Copy out the rows below without any change, starting at the line that contains "Image resolution: width=1453" and ending at the line that contains "service-name: Indian Postal Service is", with both of those lines included.

→ **Material for this task**
————————
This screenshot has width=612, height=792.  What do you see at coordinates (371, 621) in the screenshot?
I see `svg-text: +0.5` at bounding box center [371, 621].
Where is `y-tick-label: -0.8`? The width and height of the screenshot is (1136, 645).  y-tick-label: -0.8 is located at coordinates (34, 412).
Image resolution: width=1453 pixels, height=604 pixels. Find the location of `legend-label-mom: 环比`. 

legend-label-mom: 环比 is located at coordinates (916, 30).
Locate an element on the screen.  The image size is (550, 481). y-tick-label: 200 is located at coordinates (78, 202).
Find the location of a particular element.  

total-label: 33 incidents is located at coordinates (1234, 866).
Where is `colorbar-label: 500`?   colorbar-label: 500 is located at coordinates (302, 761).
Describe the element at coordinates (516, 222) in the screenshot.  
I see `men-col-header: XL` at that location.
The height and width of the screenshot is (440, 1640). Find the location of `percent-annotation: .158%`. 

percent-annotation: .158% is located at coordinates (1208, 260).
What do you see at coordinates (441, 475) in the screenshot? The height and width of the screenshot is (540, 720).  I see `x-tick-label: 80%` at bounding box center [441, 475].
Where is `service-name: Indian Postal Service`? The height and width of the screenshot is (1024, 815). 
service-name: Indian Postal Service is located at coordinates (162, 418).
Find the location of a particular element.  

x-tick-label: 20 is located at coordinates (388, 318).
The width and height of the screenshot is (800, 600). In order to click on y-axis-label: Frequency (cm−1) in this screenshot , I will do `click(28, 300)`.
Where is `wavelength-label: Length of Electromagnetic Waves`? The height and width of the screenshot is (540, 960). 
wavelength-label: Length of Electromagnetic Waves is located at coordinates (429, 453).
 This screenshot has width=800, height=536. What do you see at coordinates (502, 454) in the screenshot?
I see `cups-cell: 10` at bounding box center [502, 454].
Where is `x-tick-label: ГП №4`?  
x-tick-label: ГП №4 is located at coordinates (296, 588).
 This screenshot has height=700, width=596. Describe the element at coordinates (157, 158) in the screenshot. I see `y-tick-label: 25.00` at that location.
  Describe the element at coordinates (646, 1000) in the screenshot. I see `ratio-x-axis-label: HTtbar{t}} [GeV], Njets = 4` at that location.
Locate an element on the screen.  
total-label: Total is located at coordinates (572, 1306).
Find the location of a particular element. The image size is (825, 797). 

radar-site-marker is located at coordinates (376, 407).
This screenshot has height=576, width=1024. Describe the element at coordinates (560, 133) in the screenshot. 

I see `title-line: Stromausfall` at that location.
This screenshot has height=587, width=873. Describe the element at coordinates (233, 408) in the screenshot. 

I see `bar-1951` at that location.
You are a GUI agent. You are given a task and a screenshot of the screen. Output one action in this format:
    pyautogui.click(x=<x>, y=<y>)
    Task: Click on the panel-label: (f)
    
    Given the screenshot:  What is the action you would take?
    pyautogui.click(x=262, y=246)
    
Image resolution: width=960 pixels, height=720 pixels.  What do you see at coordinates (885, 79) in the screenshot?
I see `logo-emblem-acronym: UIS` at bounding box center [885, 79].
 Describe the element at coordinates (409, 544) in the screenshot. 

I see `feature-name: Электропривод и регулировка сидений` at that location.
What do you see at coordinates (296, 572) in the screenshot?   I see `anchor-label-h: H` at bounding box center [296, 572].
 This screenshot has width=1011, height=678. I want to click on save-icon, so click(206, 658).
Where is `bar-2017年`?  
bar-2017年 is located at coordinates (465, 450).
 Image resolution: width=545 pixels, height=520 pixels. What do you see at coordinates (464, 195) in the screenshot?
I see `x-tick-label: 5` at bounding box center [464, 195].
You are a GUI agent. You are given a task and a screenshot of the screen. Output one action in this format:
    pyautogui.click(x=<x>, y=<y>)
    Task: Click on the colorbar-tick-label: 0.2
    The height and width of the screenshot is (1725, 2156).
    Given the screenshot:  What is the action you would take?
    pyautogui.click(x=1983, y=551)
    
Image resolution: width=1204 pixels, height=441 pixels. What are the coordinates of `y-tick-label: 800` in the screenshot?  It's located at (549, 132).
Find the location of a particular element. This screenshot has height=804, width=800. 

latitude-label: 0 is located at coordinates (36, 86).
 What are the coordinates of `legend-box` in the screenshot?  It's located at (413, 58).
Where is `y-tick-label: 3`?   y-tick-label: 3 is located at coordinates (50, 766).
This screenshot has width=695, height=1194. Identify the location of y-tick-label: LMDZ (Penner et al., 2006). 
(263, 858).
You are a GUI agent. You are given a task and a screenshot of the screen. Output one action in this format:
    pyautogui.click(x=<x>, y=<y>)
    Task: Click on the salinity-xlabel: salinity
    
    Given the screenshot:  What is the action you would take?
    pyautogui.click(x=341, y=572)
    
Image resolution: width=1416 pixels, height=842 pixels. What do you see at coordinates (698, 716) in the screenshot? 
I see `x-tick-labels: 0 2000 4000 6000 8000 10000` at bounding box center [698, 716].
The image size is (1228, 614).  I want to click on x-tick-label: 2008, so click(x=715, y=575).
————————
→ **Output for this task**
Image resolution: width=1453 pixels, height=604 pixels. Find the location of `legend-label-mom: 环比`. 

legend-label-mom: 环比 is located at coordinates (916, 30).
Locate an element on the screen.  The image size is (550, 481). y-tick-label: 200 is located at coordinates (78, 202).
Find the location of a particular element.  

total-label: 33 incidents is located at coordinates (1234, 866).
Where is `colorbar-label: 500`?   colorbar-label: 500 is located at coordinates (302, 761).
Describe the element at coordinates (516, 222) in the screenshot.  
I see `men-col-header: XL` at that location.
The height and width of the screenshot is (440, 1640). Find the location of `percent-annotation: .158%`. 

percent-annotation: .158% is located at coordinates (1208, 260).
What do you see at coordinates (441, 475) in the screenshot? The height and width of the screenshot is (540, 720).  I see `x-tick-label: 80%` at bounding box center [441, 475].
Where is `service-name: Indian Postal Service`? The height and width of the screenshot is (1024, 815). 
service-name: Indian Postal Service is located at coordinates (162, 418).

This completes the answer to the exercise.